*Task prompt*:
Go through the entries below and print, exactly, the lines starting at the one with "read more (103, 571)" and ending at the one with "关于 (1010, 69)", keeping both ends and no others.

[Records drawn from a dataset]
BEGIN
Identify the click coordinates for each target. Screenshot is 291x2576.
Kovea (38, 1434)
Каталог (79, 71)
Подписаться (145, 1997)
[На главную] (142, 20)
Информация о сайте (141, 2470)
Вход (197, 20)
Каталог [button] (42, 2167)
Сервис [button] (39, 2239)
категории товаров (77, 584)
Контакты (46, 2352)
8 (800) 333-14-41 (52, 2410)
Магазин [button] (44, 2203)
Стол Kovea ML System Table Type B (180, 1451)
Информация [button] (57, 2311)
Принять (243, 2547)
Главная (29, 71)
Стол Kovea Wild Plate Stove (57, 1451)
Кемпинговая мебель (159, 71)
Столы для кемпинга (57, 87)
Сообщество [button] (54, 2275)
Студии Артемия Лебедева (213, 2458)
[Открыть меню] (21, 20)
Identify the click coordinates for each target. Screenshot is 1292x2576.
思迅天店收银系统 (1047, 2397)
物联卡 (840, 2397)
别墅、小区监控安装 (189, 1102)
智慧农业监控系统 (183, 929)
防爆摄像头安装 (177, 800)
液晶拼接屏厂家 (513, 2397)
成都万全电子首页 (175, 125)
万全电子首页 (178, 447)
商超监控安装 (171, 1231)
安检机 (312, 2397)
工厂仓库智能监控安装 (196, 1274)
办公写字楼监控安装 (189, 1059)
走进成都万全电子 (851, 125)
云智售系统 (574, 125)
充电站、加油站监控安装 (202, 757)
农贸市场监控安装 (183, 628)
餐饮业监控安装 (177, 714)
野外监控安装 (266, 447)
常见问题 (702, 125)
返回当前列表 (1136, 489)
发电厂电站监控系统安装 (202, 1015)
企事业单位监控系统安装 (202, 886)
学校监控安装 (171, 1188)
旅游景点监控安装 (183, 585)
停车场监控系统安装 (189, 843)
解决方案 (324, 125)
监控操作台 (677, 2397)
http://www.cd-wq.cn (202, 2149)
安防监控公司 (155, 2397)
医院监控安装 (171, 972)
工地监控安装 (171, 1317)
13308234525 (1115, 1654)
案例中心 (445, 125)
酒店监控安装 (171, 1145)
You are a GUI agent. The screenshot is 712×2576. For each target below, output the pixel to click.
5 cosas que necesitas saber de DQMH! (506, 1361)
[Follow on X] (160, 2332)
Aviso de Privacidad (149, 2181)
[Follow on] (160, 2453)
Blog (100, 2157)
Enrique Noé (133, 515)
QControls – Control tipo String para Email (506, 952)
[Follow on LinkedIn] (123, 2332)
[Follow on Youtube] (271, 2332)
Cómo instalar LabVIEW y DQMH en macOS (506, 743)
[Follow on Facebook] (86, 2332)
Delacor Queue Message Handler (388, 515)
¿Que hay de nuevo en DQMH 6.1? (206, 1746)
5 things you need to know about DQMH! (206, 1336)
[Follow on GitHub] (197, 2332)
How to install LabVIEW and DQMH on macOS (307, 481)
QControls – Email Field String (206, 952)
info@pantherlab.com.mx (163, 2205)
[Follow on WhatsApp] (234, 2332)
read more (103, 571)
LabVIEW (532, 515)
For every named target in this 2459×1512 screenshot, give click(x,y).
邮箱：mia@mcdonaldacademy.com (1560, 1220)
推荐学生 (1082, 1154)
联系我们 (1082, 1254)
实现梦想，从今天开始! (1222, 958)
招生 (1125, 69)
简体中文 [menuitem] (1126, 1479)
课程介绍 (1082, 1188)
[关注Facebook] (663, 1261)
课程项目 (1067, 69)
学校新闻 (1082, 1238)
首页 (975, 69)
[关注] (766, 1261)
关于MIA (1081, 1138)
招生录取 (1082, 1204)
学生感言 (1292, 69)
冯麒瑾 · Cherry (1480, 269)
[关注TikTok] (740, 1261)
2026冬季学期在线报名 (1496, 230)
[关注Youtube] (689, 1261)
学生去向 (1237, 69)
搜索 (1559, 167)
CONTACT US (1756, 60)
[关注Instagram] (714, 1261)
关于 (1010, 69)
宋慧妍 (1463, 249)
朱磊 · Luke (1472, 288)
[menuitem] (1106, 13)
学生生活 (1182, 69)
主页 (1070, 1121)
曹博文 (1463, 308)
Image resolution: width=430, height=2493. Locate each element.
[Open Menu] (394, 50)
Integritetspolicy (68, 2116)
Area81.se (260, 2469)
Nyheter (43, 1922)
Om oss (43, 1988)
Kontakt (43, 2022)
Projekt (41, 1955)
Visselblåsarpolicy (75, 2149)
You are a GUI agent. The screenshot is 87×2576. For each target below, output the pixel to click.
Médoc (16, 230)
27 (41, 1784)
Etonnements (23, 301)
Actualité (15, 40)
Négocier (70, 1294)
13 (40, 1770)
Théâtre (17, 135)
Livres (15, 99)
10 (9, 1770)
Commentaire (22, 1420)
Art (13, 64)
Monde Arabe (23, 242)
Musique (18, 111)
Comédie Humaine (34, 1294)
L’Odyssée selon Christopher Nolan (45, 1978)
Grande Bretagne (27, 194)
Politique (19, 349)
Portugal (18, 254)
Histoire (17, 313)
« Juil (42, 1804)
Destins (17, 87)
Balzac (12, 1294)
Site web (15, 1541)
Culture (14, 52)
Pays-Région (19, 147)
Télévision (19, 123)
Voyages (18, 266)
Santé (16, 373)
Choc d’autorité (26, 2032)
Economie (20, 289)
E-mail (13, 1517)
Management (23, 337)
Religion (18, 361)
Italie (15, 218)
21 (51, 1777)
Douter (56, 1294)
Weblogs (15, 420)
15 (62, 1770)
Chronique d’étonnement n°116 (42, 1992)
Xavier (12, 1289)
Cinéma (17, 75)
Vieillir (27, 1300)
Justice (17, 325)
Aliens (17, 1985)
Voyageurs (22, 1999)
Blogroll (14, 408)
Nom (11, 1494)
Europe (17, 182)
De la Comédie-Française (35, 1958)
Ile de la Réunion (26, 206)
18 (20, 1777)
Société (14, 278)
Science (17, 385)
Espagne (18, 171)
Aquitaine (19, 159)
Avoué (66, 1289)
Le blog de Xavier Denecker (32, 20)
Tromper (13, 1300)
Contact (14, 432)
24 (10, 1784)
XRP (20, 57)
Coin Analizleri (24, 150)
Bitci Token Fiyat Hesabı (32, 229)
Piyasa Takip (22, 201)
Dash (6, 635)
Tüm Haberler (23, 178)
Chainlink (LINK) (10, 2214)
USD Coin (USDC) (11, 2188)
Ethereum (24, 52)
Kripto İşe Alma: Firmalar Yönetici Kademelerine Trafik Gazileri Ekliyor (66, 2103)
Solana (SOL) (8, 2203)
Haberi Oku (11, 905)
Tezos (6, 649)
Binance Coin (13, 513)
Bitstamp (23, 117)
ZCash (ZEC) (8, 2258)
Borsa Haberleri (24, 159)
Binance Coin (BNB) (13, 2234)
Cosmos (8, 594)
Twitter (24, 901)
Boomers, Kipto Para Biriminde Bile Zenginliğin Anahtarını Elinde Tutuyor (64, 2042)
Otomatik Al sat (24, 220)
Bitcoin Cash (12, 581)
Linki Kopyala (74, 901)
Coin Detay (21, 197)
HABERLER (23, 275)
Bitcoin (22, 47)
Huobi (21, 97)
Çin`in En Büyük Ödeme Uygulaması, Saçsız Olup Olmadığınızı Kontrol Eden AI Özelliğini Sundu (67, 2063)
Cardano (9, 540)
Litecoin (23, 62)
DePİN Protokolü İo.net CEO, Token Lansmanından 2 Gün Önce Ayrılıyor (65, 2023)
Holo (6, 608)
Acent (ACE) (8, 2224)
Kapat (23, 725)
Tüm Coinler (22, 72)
END
*Response to this exercise*:
read more (103, 571)
LabVIEW (532, 515)
For every named target in this 2459×1512 screenshot, give click(x,y).
邮箱：mia@mcdonaldacademy.com (1560, 1220)
推荐学生 (1082, 1154)
联系我们 (1082, 1254)
实现梦想，从今天开始! (1222, 958)
招生 (1125, 69)
简体中文 [menuitem] (1126, 1479)
课程介绍 (1082, 1188)
[关注Facebook] (663, 1261)
课程项目 (1067, 69)
学校新闻 (1082, 1238)
首页 (975, 69)
[关注] (766, 1261)
关于MIA (1081, 1138)
招生录取 (1082, 1204)
学生感言 (1292, 69)
冯麒瑾 · Cherry (1480, 269)
[关注TikTok] (740, 1261)
2026冬季学期在线报名 (1496, 230)
[关注Youtube] (689, 1261)
学生去向 (1237, 69)
搜索 (1559, 167)
CONTACT US (1756, 60)
[关注Instagram] (714, 1261)
关于 (1010, 69)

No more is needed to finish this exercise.